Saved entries
/---

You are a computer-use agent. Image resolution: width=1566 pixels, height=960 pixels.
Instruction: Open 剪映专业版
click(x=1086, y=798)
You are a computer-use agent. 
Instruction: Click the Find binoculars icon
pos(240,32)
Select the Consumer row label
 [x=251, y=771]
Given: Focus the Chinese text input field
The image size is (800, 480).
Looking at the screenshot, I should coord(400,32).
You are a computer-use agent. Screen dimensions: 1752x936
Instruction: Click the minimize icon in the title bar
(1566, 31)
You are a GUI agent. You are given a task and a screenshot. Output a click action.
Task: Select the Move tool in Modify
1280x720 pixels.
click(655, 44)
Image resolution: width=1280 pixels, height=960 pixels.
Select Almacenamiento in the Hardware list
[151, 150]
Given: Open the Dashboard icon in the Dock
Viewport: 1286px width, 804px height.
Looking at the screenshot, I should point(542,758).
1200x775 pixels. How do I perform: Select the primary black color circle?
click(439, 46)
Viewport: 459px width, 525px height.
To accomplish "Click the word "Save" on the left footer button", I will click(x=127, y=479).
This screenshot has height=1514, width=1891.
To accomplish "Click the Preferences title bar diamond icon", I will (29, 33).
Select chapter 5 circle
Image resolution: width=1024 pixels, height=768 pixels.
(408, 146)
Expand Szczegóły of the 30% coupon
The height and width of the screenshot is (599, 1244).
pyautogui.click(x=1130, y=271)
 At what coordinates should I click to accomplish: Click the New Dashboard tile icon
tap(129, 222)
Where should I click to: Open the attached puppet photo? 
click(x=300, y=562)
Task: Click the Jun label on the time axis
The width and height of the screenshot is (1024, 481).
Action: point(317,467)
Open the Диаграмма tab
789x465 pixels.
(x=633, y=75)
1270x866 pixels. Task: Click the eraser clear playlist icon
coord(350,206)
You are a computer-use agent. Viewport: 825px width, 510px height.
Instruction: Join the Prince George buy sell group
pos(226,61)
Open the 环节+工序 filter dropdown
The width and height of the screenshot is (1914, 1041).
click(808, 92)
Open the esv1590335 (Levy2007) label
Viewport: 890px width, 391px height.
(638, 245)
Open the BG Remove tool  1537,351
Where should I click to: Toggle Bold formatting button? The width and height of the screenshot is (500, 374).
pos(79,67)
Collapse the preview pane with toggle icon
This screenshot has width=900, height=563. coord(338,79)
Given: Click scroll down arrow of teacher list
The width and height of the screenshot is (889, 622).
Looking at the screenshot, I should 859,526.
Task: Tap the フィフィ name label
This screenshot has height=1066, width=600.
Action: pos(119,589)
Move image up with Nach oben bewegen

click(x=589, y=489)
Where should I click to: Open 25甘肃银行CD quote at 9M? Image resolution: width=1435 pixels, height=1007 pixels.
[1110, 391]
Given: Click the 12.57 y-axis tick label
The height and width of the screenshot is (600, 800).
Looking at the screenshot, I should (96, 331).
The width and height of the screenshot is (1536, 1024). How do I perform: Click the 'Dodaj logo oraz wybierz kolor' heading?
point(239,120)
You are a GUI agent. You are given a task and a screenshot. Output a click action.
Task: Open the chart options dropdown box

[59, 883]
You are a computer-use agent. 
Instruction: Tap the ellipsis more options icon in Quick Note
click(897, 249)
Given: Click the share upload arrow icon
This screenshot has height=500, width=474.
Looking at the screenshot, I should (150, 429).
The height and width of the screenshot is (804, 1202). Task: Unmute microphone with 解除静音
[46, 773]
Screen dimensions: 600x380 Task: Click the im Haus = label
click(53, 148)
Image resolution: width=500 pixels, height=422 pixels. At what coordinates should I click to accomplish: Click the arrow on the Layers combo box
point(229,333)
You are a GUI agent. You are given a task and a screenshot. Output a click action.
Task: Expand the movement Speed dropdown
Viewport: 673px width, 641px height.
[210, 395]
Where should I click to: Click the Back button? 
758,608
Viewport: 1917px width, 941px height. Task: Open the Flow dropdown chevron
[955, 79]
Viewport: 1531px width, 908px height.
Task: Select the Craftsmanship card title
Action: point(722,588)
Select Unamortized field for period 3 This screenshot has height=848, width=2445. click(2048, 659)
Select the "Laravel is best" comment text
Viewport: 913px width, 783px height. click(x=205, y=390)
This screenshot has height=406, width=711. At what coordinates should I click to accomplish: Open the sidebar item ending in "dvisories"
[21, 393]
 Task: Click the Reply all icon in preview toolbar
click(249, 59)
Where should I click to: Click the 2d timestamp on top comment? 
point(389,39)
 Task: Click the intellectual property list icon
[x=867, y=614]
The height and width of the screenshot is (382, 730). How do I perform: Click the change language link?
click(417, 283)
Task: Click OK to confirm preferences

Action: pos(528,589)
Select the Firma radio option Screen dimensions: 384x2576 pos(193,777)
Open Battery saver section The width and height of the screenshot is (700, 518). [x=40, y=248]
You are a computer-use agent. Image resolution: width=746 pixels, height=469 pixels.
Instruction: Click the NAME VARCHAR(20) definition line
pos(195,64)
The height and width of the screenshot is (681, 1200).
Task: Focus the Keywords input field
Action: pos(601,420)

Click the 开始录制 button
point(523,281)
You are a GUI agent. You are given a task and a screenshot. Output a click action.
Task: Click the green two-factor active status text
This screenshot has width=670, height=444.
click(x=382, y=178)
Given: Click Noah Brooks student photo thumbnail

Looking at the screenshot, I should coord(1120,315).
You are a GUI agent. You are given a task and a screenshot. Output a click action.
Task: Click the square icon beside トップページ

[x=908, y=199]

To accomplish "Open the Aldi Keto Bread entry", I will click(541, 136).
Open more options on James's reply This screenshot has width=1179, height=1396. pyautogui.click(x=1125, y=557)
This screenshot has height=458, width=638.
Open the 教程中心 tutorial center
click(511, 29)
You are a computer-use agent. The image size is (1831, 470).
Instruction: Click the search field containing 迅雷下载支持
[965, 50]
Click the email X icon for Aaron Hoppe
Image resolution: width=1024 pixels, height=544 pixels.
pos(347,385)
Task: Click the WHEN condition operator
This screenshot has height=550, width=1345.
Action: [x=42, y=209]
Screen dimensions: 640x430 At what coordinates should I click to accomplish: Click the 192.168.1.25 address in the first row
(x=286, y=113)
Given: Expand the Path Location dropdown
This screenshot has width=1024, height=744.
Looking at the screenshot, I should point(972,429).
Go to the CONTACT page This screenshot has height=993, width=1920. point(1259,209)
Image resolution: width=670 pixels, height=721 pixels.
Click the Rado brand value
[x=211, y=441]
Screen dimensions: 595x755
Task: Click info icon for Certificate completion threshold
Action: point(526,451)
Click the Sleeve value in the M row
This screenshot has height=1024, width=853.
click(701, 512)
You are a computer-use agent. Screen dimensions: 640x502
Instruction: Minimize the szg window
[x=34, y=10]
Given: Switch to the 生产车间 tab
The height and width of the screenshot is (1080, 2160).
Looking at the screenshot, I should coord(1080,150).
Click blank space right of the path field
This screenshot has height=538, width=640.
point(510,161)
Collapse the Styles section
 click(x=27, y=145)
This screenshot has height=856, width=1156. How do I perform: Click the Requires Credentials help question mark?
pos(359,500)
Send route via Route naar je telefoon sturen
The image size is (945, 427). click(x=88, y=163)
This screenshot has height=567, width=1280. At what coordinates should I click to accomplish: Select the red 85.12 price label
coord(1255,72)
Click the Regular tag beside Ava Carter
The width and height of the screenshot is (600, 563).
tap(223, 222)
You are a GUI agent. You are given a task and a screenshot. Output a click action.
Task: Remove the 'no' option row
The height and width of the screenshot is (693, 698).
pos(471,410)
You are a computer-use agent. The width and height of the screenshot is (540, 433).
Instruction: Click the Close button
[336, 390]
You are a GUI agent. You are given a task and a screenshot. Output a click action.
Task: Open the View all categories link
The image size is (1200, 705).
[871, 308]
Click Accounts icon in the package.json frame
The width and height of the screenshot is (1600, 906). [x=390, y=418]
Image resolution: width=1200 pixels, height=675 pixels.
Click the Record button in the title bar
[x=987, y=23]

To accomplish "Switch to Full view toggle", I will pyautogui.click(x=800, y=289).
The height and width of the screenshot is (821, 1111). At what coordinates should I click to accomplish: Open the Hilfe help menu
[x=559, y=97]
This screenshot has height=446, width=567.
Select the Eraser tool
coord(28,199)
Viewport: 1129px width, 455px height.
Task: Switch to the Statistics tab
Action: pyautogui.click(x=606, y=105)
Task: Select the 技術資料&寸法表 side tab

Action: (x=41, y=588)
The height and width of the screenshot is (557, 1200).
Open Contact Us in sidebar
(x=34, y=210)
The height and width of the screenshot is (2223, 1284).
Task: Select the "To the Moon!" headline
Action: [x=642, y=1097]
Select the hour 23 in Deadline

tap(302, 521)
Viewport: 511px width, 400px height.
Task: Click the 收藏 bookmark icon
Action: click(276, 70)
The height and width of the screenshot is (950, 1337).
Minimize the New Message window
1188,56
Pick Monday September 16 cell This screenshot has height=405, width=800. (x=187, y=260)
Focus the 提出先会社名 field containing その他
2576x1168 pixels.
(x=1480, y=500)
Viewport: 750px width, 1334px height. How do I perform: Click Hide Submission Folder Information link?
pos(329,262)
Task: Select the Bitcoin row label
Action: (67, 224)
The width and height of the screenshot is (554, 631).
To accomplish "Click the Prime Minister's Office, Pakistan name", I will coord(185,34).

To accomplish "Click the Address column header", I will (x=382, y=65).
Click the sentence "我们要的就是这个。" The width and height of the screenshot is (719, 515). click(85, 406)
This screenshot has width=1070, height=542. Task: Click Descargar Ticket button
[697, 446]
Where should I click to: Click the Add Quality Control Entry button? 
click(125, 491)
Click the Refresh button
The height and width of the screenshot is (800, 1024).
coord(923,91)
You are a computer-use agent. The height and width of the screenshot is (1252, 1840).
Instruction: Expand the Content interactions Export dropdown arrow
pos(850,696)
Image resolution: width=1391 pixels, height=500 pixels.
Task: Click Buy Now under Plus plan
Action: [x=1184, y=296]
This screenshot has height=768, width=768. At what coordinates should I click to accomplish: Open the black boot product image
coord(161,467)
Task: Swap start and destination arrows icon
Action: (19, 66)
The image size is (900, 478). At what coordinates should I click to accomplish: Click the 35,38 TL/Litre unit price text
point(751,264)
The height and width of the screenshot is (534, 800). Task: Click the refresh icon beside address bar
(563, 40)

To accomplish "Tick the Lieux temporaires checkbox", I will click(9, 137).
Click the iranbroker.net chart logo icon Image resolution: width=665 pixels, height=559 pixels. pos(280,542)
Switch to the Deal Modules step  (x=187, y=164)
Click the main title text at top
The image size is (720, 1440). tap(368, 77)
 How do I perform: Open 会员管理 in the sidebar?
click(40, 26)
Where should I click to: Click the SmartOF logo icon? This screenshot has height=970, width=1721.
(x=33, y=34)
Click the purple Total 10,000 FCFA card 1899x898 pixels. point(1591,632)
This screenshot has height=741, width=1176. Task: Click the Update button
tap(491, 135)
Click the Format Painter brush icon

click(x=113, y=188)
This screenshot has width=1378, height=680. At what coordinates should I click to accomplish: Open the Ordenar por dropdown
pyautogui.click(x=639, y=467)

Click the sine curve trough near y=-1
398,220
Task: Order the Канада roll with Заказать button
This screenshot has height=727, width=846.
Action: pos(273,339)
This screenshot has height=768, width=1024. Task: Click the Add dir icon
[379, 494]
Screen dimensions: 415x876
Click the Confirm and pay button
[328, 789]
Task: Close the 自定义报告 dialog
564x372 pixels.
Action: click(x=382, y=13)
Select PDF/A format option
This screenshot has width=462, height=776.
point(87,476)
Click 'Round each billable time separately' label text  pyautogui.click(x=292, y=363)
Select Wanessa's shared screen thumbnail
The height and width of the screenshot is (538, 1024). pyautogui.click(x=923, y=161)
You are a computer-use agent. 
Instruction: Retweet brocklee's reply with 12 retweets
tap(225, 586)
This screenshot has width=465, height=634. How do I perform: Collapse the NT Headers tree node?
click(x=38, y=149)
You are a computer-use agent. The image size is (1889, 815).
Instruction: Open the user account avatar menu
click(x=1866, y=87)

\---

## Task requirements
Retype only this portion of the data above: the line containing "Click the sine curve trough near y=-1", the line containing "Task: Close the 自定义报告 dialog", and all lines between them, exactly.

## Exercise output
Click the sine curve trough near y=-1
398,220
Task: Order the Канада roll with Заказать button
This screenshot has height=727, width=846.
Action: pos(273,339)
This screenshot has height=768, width=1024. Task: Click the Add dir icon
[379, 494]
Screen dimensions: 415x876
Click the Confirm and pay button
[328, 789]
Task: Close the 自定义报告 dialog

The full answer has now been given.